Lily is a completely different bird. I spent the entire summer worrying about her social skills. I think there has been a great deal of success there. As I battled though this summer, my only comfort seemed to be this idea I had in the back of my head that she was brilliant and misunderstood. I was raising the next Sheldon Cooper. I was so very wrong. School has been so hard for her this year. Things that she seemed to always be able to count on are completely scrambled. For the first time in her life, she is not learning. She is confused and frustrated and stressed. Her mantra this year is "I don't get it." We have studied and studied, only to have her barely pass tests. At this rate she won't pass her state assessments. That means summer school and more anxiety. Each round brings a new nervous habit, eye brow picking (right before school pictures, thank you very much), nail biting, lip chewing... She is a mess. She is happiest here in the house with us where she can joke around and be her goofball self.

Rob and I have managed to create such a hybrid of us:  his introversion and anxiety with my processing and anxiety. We are going to meet with her teacher in January. I have my suspicions (LD or ADD), but want to hear what her teacher thinks. I used to think staying up with her when she was so sick and little was the worst thing, then I thought it was watching her get stitches after she got bit by a dog. Those things were all temporary. If I am right this is not temporary and it sucks. Well, I taught her how to navigate crowds (we managed to go all the way through Times Square at night last week without her losing it), I can teach her how to remember facts, and add, and spell... I think I might need some help this time, though.

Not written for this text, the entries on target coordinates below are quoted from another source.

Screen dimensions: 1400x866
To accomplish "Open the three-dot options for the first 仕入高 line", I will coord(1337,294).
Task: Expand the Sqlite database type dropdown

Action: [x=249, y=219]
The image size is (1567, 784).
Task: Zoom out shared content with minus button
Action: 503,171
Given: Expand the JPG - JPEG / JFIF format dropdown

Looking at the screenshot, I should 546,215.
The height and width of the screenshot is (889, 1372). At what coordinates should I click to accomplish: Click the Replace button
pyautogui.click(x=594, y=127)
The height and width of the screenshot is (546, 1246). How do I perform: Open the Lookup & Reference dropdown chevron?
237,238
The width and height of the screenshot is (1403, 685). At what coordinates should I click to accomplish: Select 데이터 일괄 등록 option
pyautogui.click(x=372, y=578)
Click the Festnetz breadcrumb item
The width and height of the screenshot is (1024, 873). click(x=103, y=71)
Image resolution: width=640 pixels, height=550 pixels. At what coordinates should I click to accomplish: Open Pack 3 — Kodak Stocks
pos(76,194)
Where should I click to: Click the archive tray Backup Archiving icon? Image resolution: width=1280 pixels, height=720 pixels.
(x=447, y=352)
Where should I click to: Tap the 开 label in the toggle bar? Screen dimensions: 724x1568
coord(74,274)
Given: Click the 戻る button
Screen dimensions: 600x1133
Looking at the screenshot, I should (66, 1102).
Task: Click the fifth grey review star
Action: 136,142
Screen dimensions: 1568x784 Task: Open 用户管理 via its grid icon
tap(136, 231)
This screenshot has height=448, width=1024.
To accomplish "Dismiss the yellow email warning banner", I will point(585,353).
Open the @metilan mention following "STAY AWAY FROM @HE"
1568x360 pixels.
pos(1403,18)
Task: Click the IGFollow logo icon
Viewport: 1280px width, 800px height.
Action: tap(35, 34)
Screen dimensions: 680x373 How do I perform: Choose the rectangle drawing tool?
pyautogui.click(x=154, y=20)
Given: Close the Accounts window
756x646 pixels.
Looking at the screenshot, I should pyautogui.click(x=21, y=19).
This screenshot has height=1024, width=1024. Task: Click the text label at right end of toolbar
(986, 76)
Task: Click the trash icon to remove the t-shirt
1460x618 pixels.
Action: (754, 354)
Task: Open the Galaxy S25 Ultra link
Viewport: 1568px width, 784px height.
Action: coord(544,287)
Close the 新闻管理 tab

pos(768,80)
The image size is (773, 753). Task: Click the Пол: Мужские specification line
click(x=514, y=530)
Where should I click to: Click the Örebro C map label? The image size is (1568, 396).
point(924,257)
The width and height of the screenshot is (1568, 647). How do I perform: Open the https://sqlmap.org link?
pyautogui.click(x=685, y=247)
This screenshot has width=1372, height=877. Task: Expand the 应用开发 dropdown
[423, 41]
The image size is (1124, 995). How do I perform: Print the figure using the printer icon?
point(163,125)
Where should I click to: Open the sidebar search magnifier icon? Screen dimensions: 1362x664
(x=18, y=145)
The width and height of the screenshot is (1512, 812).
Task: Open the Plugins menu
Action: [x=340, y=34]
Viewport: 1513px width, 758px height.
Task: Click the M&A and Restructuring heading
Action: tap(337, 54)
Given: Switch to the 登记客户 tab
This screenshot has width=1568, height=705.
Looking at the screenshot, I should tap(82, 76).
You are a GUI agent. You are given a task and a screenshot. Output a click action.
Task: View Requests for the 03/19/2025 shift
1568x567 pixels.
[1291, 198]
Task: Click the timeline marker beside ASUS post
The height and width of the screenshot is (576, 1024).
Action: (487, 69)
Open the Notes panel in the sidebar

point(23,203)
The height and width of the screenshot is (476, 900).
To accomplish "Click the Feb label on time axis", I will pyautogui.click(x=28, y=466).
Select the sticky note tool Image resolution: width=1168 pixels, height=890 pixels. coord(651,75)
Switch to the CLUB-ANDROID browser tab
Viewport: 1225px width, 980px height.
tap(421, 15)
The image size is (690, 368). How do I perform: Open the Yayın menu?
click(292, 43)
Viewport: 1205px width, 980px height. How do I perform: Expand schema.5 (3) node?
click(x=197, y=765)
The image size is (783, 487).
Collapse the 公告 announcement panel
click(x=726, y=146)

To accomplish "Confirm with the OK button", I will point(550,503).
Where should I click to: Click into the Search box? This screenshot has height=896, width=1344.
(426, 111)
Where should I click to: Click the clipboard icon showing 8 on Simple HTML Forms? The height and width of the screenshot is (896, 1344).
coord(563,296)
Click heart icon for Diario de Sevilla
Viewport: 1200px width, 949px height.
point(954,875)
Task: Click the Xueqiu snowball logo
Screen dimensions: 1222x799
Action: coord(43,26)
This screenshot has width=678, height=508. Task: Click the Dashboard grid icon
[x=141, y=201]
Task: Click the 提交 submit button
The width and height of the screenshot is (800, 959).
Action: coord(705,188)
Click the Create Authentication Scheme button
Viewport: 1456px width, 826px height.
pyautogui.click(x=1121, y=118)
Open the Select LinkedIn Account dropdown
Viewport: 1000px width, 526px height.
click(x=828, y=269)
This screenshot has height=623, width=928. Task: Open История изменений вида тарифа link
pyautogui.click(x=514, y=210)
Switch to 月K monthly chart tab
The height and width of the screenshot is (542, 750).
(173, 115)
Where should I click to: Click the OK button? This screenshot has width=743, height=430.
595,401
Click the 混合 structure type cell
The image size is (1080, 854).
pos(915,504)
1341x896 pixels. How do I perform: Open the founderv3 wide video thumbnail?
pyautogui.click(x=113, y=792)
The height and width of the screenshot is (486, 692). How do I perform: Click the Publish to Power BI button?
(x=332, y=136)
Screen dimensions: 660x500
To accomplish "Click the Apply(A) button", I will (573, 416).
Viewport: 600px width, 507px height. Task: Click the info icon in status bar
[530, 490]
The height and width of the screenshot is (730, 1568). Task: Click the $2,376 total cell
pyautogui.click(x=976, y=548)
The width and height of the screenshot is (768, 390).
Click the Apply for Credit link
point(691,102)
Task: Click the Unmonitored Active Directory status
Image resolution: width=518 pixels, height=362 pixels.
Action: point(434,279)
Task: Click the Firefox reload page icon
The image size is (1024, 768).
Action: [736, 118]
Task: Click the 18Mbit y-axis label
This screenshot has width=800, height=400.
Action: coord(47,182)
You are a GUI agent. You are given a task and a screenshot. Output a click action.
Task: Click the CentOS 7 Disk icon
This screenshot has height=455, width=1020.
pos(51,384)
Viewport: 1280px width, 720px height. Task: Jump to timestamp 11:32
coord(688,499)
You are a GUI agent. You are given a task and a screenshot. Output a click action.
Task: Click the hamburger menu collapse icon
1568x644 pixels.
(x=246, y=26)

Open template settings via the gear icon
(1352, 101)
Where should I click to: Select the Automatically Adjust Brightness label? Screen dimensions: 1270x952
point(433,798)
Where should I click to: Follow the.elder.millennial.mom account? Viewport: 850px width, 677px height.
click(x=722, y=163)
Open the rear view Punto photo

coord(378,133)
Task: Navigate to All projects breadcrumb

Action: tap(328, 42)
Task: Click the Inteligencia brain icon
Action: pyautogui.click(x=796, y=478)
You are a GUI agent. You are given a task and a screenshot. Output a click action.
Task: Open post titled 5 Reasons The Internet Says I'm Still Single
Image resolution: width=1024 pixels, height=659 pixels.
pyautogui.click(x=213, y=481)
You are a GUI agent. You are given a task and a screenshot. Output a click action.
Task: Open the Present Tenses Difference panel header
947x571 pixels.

I know that I need to look at the big picture. Lily has so much to offer the world. Caroline struggled and is now doing so beautifully. I also know that there are so many more qualities that I have given my children besides processing difficulties. I also know (better than most) that a learning disability does not mean unintelligent. As a matter of fact, I would argue that learning to navigate the world in a different way makes you more intelligent. I also know that most of the time when people find out about my learning disability they look at me in a different light. They perceive me as somehow less or damaged. Actually, I have proven time and time again that I am very smart. I have learned to fight and scrap and stay polite through it all. The trick is to teach Lily to do all of this without being bitter and angry.